People selling things is really a good indication of how bad the times are.  First it was old gold and jewelry, but I'm seeing people sell their find china and silverware on line, getting rid of an extra car if they had it, and at my daughter's school, among her college peers the selling of plasma and blood is getting to the point where donors are lying about how frequently they are giving (several donation places to play off of each other) and student health is seeing an alarming increase in anemic students with needle marks in their arms.  Sperm donors, egg donors and surrogate wombs for rent - next you'll be seeing K-Mart Blue Light specials on infants, and not infant wear. 

Wednesday, May 06, 2009 7:34:20 AM
wow nanook.this country headed downhill when "oops, my pants fell down" clinton made banks loan to irresponsible people. and "de de de" bush did nothing to correct it. don't like the leader of this country? go live in another one. don't blame a man thats only been around 100 days or so for the problems we have now.
Wednesday, May 06, 2009 7:54:03 AM

I am already seeing things get better. Last year we went from spending $120 a month for the gas to get to work to over $400 (Thanks GW Bush). We could not use the boat last summer, it holds 40 gallons of premium and the truck to haul it is diesel, so it would cost almost $200 a day to operate. I noticed that our paychecks went up, probably because of a roll back of the Bush rip-off tax plan for Dual Income No Kids people (my total income taxes equaled 31% of my income). And two of the $500,000 homes in my neighborhood sold last weekend. So we definitely see things getting better. My 401-K plan will probably see a return of around 4% this year, we were lucky, we had none of it in stock or mutual funds, all in treasuries and bonds; it really paid off not to be greedy on this one and just work towards long term safe growth. I only drive American made cars (all three of them) in support of my fellow American Workers. I look for american made shoes and clothing, they're out there if you search. 

 

You could say that my lifestyle is contributing to the improvement of our country, rather than bashing its leaders and pointing blame in the wrong direction. Looking around me I see that the problem was created by bad consumer decisions. If we don't start making more of our products in the USA, we will never recover. Unemployment in the manufacturing segment is starting a trickle up effect and soon the highest wage earners will suffer.

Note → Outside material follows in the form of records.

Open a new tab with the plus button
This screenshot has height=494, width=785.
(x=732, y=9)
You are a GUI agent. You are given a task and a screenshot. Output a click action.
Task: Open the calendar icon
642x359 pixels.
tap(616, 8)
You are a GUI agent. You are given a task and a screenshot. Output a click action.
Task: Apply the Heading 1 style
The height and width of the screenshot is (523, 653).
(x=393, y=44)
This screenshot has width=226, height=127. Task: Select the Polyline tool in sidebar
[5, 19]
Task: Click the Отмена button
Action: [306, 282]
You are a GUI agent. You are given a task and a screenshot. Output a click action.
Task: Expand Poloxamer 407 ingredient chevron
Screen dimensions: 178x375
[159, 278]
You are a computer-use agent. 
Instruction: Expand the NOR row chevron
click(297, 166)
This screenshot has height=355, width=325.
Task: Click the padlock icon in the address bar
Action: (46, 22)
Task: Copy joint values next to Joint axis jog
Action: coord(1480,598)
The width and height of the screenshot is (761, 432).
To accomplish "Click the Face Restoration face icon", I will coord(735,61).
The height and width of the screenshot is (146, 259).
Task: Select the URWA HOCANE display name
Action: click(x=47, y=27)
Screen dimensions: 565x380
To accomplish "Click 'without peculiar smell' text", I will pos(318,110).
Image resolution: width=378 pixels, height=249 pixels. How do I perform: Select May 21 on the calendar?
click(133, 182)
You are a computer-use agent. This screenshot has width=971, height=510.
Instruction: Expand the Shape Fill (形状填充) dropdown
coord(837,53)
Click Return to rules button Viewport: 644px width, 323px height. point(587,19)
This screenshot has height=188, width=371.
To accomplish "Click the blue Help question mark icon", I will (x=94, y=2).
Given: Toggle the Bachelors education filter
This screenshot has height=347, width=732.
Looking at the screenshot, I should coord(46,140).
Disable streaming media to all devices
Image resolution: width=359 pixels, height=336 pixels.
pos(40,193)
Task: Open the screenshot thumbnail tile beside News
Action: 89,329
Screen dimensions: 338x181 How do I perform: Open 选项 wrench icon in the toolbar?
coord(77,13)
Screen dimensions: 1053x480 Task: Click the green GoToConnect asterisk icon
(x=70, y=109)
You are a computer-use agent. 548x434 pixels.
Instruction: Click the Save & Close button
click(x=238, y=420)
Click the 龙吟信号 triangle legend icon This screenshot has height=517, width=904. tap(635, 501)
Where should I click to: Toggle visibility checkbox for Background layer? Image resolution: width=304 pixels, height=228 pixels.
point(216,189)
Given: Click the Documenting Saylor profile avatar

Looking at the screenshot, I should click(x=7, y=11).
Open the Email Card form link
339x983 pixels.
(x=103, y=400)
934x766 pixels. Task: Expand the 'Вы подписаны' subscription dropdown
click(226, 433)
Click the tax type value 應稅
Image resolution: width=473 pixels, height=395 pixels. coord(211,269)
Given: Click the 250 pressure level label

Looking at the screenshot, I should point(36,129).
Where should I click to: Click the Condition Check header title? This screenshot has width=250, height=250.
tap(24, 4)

Wednesday, May 06, 2009 8:41:21 AM
Bio Diesel Baby- Bio Diesel
Thursday, May 07, 2009 10:51:49 AM
So what's wrong with a socialist agenda?  The last eight years of the conservative republican agenda are the reason this country is in the shape its in.  I say its high time to give socialism a chance in this country.  It has to be a huge improvement over the government we've endured so far.
 

Bush was by no means a Conservative or conservative. He may have lead under the Republican Party but he also was not a true Republican. So, I would not turn my back on the last 200+ years of Capitalism just because Bush "ran" the country for eight year. I once had a really bad apple but i am not going to give up apples forever. Now I just take a little more time picking the apple I choose to eat.